One of the first things that agile or iterative development demands of us is that we should break down our work into very small chunks. This challenge is one of the first hurdles faced by teams that are adopting sprints and trying to make all of their work fit into a tiny little 2 week time box. I’ve seen it over and over again. The first question folks ask is, “How can I break this down into pieces small enough to fit in the sprint?” I often get reactions that range anywhere from frank denial to outright disbelief. It just can’t be done!
I know. I get it. I really get it. The first time you deal with breaking down a big project is like running into a cognitive wall. I remember the first iterative project that I did. I understood the model. The concepts made sense: break things down into small chunks and then iterate. Easy. Only it wasn’t. I remember sitting in front of my monitor thinking, “What meaningful piece of functionality could we do in a sprint?”
Nothing came to mind.
It was dreadful. We were working on a new product, something completely new to the market. I had no idea what I was doing. That’s not to say that I was incompetent. Far from it. I knew that I didn’t know much. In the end, we overcame the challenges on the project and I conveniently forgot most of those lessons and moved on. Typical.
I had another reminder the other day. Recently I finished building a boat. Truth be told, this was one of the largest personal projects I’ve ever accomplished. It took me nearly three years to build the boat from boards-on-the-floor to sailing off the boat ramp. That’s a long time, but it’s a big boat. I’m quite proud of my accomplishment, but there is one thing that sort of bothers me: building a boat wasn’t a very agile process.
What I mean is there wasn’t much opportunity to iterate or deliver in an incremental fashion. Boats are funny like that – if you take to the water before the boat is ready, you run the very real risk of sinking your ship. Three years is a long time to go without honestly knowing if a boat will float.
There are some very good reasons it took so long:
1) This was not a team effort. It was just one guy. I’m good, but I’m not a team. It’s harder to iterate quickly on complicated work without a team. We can put this under the heading of “Obvious.”
2) I didn’t know how to break the problem down into smaller, meaningful pieces. Fundamentally, I didn’t understand the problem well. I didn’t have much experience with boat-building or woodworking. It’s hard to iterate when you don’t understand the problem domain well.
3) The plans and design were not arranged with iteration in mind. There were no intermediate steps that would allow incremental delivery. There was not even a halfway point to check and see if the boat just floats. It’s hard to iterate if the design and plans don’t allow for it.

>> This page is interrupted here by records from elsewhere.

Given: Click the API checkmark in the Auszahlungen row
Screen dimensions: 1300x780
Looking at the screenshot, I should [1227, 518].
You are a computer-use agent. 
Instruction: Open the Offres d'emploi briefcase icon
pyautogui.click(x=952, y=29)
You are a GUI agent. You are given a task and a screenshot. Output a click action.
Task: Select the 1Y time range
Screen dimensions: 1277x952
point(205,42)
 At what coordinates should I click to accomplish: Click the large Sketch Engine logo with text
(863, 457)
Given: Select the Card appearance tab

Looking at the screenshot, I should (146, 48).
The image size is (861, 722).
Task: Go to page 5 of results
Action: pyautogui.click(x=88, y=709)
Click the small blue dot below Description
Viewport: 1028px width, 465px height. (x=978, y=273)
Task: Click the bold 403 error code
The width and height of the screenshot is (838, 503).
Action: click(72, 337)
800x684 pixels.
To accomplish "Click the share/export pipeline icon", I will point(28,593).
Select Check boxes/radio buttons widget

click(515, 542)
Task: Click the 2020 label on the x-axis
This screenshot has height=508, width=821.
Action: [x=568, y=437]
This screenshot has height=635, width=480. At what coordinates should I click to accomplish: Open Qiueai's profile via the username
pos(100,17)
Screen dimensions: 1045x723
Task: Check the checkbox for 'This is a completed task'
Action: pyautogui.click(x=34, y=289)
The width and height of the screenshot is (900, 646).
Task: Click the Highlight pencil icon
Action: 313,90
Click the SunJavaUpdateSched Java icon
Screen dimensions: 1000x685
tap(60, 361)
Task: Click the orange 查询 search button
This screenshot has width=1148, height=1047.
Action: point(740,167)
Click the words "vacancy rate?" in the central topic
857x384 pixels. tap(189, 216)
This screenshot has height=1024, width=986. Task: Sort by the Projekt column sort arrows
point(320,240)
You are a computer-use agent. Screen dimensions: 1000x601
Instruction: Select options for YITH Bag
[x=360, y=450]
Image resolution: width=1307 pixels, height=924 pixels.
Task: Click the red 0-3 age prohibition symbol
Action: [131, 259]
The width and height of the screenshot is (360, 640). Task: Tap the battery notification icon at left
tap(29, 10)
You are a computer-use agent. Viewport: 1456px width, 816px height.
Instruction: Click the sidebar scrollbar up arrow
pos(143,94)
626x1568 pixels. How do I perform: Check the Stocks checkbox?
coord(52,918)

4) There wasn’t enough experimentation. Good boat-building and construction usually incorporates frequent re-measurement and “test fittings”. The old saw, “Measure twice, cut once” certainly applies here. I made a lot of mistakes and they cost me time. It’s harder to go fast when you aren’t testing and experimenting.
I attribute much of the difficulty with breaking big projects down to these four key reasons above. You can overcome these issues with time and experience (your own or someone else’s). In my case, it took me a while.
However, after 3 years of working on that boat in my garage, I now find myself doing something completely different. Now I can wander out and create a long list of tiny tasks quite quickly and spontaneously. I know much more now. I can see hundreds of little tasks that need to be done. Little stuff, literally just a few minutes of work. I spent most of my time measuring and trial fitting. Lots of little experiments and more than a few failures. I’m much more successful that way. So I guess there is an agile way to build a boat – it just took building a boat to discover it.